核問題に関する日本を代表する専門家三氏は、今の世界は核不拡散、核軍縮、軍備管理の動きが停滞どころか逆行し、むしろ、大国間の対立や地域の競争の中で通常の軍事力だけではなく、核兵器が使われるリスクもかつてよりも高まっている、と警鐘を鳴らします。
言論NPOがこの1月から開始している「国際協調の現場を点検する―核問題」の作業の中で3氏が強調したもので、一橋大学法学研究科教授の秋山信将氏、前軍縮会議特命全権大使の髙見澤將林氏、日本国際問題研究所主任研究員の戸崎洋史氏が参加し、司会は言論NPOの工藤泰志が務めました。

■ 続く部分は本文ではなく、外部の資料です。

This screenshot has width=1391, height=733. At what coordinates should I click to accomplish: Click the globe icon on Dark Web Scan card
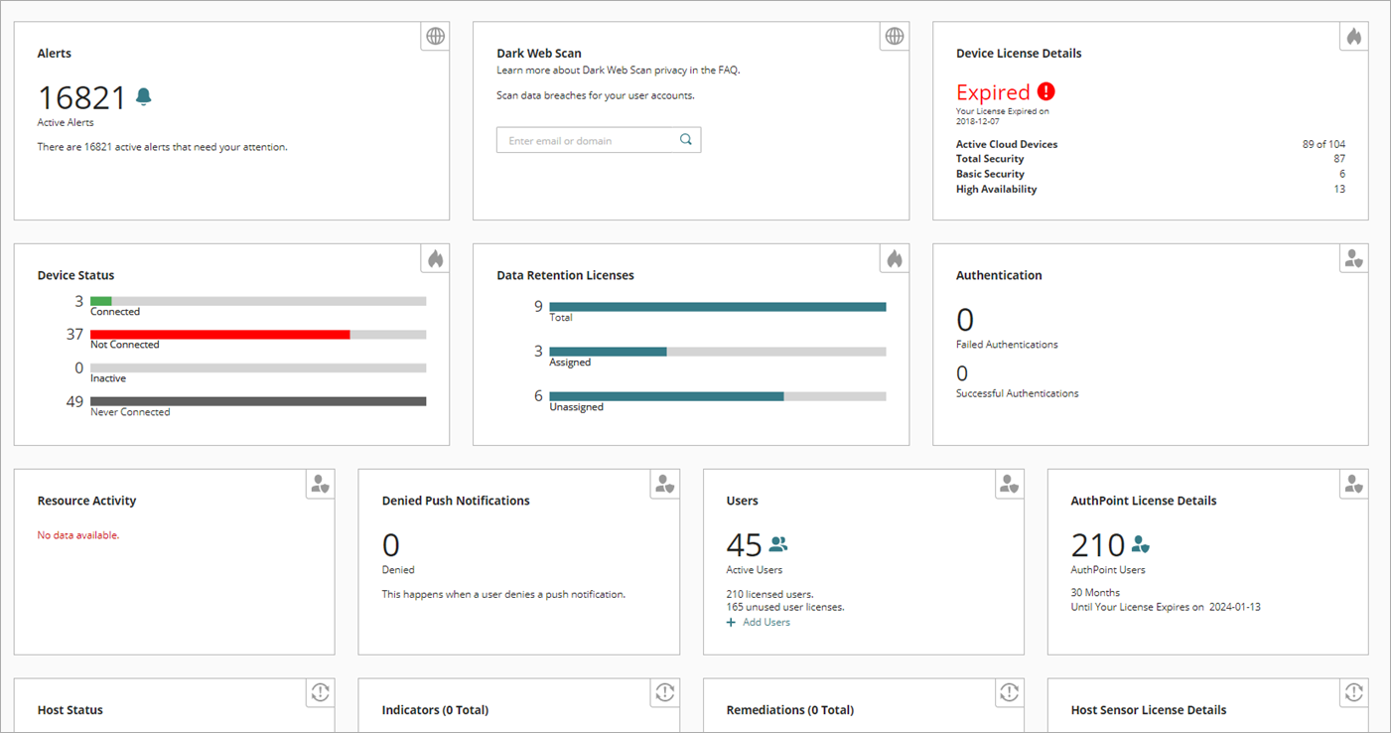pos(895,37)
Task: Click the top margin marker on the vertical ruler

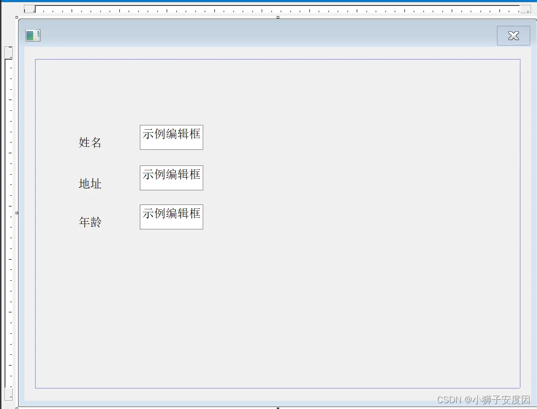Action: pyautogui.click(x=8, y=52)
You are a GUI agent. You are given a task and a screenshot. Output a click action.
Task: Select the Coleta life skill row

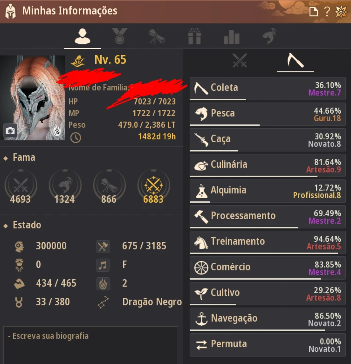268,89
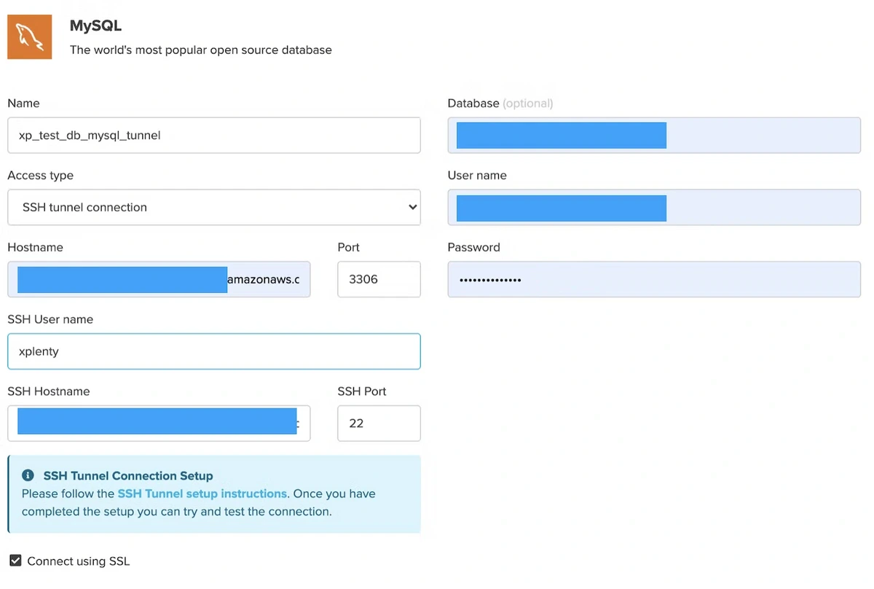Toggle the Connect using SSL checkbox

point(15,561)
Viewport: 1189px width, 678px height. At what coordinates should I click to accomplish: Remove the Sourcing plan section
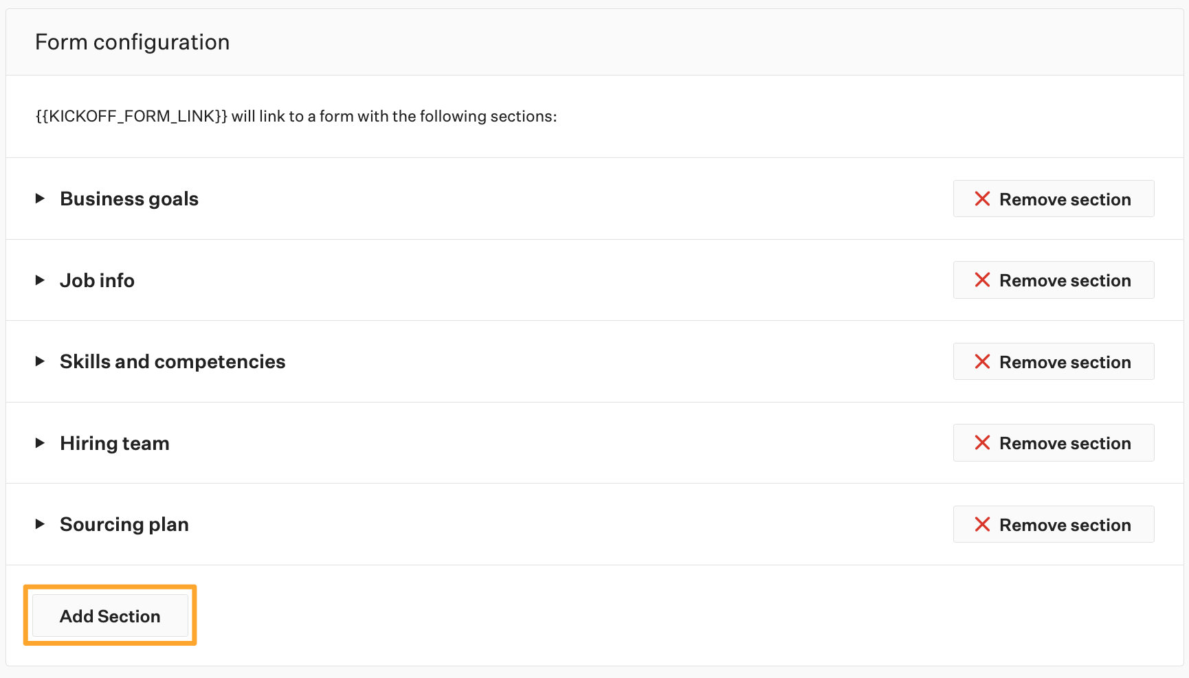(1054, 524)
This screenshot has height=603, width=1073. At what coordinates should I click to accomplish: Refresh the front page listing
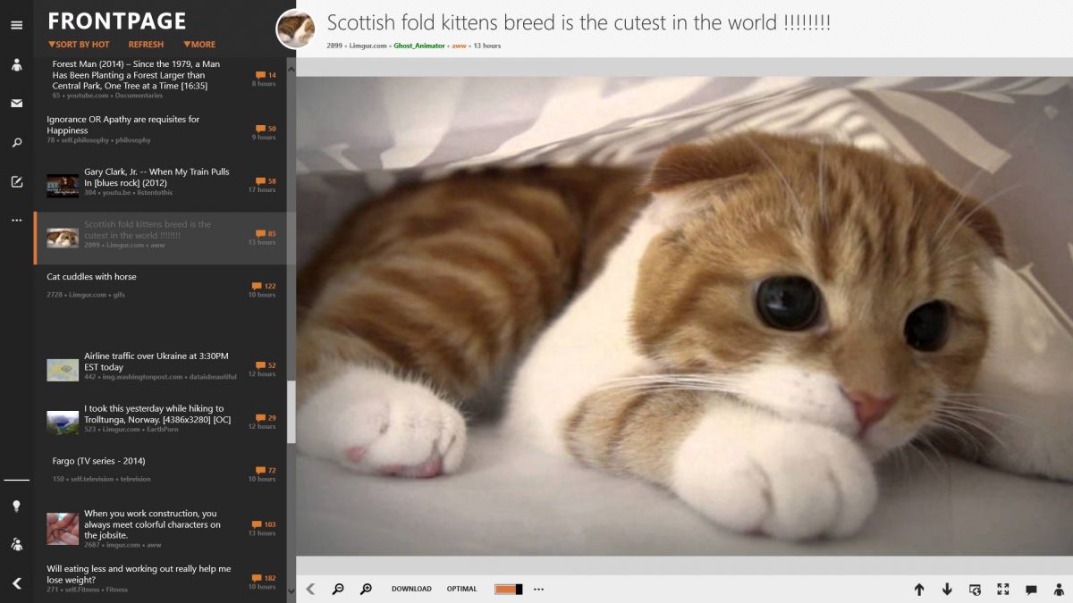[x=146, y=44]
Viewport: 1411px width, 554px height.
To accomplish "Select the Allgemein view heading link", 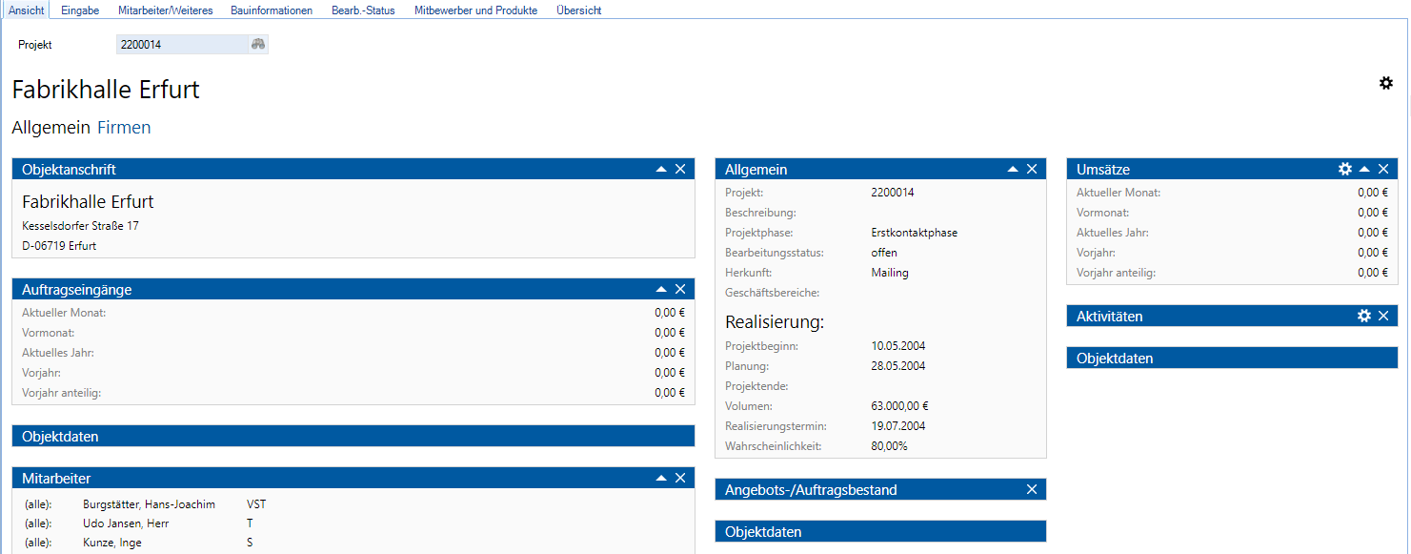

3氏は、世界の核問題が逆行している理由として、国際社会の分断と大国間の協調体制の揺らぎが核問題にも影響し、核軍縮は大国間の対立や戦略的な競争が激しくなるもとで進める環境になく、核保有国がリーダーシップを取りづらいこと、すでに核不拡散のNPT条約のプラットフォーム自体に対立があり合意形成は難しくなっており、行き詰まる中で核兵器禁止条約が成立し、保有国とその同盟国、この条約の推進国間で亀裂が深まっている、などを挙げています。
さらに、トランプ政権のアプローチが失敗に終わった北朝鮮の核問題や、イランの核合意問題も含めて、核拡散の問題もそれぞれが深刻な課題だが、バイデン政権になったから急に回復する状況ではない、との意見も出されました。
バイデン政権がまず取り組めることは二国間に関わることで、「そこに力に注がないと全体が動かず、小さな成功を作ることで、全体の動きに繋げて行くしかない」という見方も三氏はほぼ共通しています。その一つの試金石になるのが、2月に期限を迎える新STARTの延長やイランの核合意への米国の復帰で、そこで米国がどのような姿勢を示すかが、今後の展開を見る上でも重要との見方が示されました。
この核問題では、今や核保有国となった北朝鮮と米国の再交渉や中国をどのように核軍縮に取り組んでいくのかなど、様々な問題があり、会議ではそれらも大きな議論になりました。バイデン政権は現時点では、北朝鮮には優先度を置いているようには見えておらず、こうした問題が動き出すのはかなり時間がかかるという点で3氏は一致しています。